P 48-49 : Les titres des recueils (Adventures, Memoirs, Return) sont en gras, les nouvelles qui les composent en italique, notées l’une à la suite de l’autre. Avant de passer au titre du recueil suivant, il y a un espace. Les nouvelles auraient gagnées en clarté à être mise l’une en dessous de l’autre, mais bon.

Par contre, le correcteur n’a pas vu que « His last bow » n’était pas en gras et se trouvait directement sous les titres composant « The return », sans l’espace de séparation requis. Pareil pour « The casebook ». Cela donne un gros plaquage sur la fin.

P 56 : « Quand il s’ennuie un peu, le détective se shoote avec une solution à 7% de cocaïne ! » C’est noté texto ainsi. Punaise, dit ainsi, on dirait un camé de la pire espèce.

P 67 : C’est « LA cycliste solitaire » ou « LE cycliste solitaire » ? Pourtant, il me semblait avoir lu que, d’après des notes manuscrites de Conan Doyle, il visait bien l’homme qui suivait mademoiselle Violet Smith et que c’était « Le » et pas « La ». Une histoire de sexe, encore une fois. L’inconvénient de la langue anglaise, c’est le « the » qui ne vise personne en particulier (The Adventure of the Solitary Cyclist).

Page 73 : « inspecteur « Greyson »?? Dans le canon, c’est l’inspecteur GREGSON !! La faute.
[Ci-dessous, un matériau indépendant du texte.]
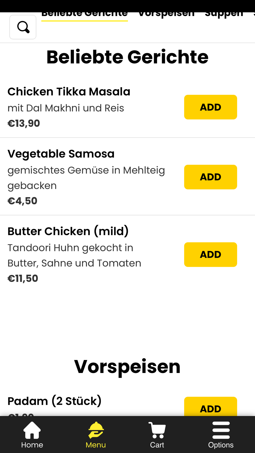Add Padam (2 Stück) to cart
Screen dimensions: 255x453
click(210, 407)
Carton rouge.

Page 82 : Dans « L’Employé de l’agent de change », la Franco-Midland est rebaptisée « Les Quincailliers de la Franco-Midland » et serait donc ainsi (en ces termes) présente dans le Canon. Ce qui ferait du président un plagiaire de Conan Doyle si cet intitulé se trouvait bien dans le Canon. Hors, c’est lui qui l’a inventé de toute part pour le site de la SSHF.

Page 94 : on apprend que la série Granada est interrompue par le décès de Brett. Il n’en est rien. Jeremy Brett était pourtant encore bien vivant quand il embrassa publiquement le président à la fin de la soirée télévisée organisée en 1994 pour marquer la fin de la série…
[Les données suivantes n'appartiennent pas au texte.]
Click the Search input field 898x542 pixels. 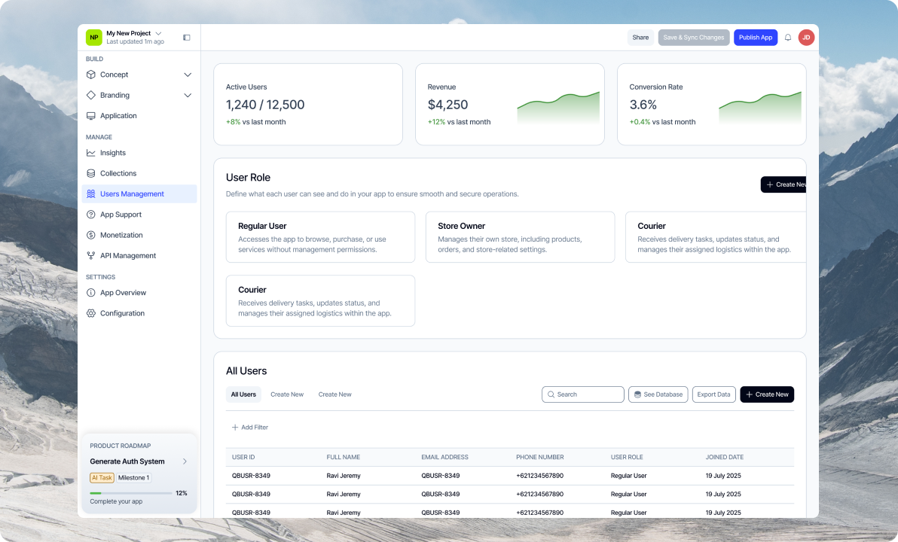(588, 394)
P 165 : erreur lamentable dans le titre en V.O des « Propriétaires de Reigate » qui devient « The Red-Headed League » au lieu de « The Reigate Squires ». L’abréviation REIG et la date de publication sont les bonnes.
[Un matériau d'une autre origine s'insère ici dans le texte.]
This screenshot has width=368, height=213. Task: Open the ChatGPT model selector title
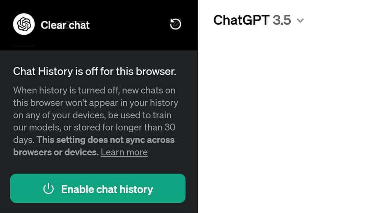point(258,20)
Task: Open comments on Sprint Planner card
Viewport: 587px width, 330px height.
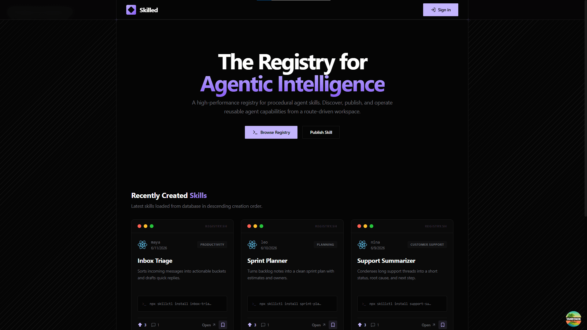Action: click(265, 325)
P 207 : Il parle de Lady Eudoria Vernet Holmes, mère d’Enola, de Sherlock et de Mycroft. Cette femme est un personnage fictif des livres de Nancy Springer. Lemonier nous signale ensuite qu’elle a été enlevée. Erreur ! Elle a disparu, oui, personne ne sait où ni pourquoi, mais très vite ils comprennent qu’elle a disparu de son plein gré. Désolé, mais on  ne mélange pas les faits canoniques avec les apocryphes.

P 210 : le violon de Holmes. L’auteur nous signale qu’il l’a acheté son Stradivarius pour une bouchée de pain à un brocanteur. Était-ce si compliqué de donner plus de détails ? Comme quoi il valait au moins 500 guinées et qu’il l’avait payé 55 shillings à un brocanteur juif de Tottenham Court Road (The Adventure of the Cardboard Box).

P 210 : le violon, toujours. Lemonier nous parle de Holmes cherchant à découvrir la note qui ferait immobiliser les mouches. Cette expérience est celle de Holmes/Robert Downey Jr dans le film de Ritchie, mais ce n’est pas précisé. Pour l’histoire des mouches et de l’expérience avec le violon, cela provient d’un film avec Rathbone (« Les aventures de Sherlock Holmes ») auquel Ritchie rendait hommage dans son premier opus…

Bref, un peu trop d’erreur pour un dictionnaire !! Un peu trop d’approximations et de mélange entre la fiction et le canon.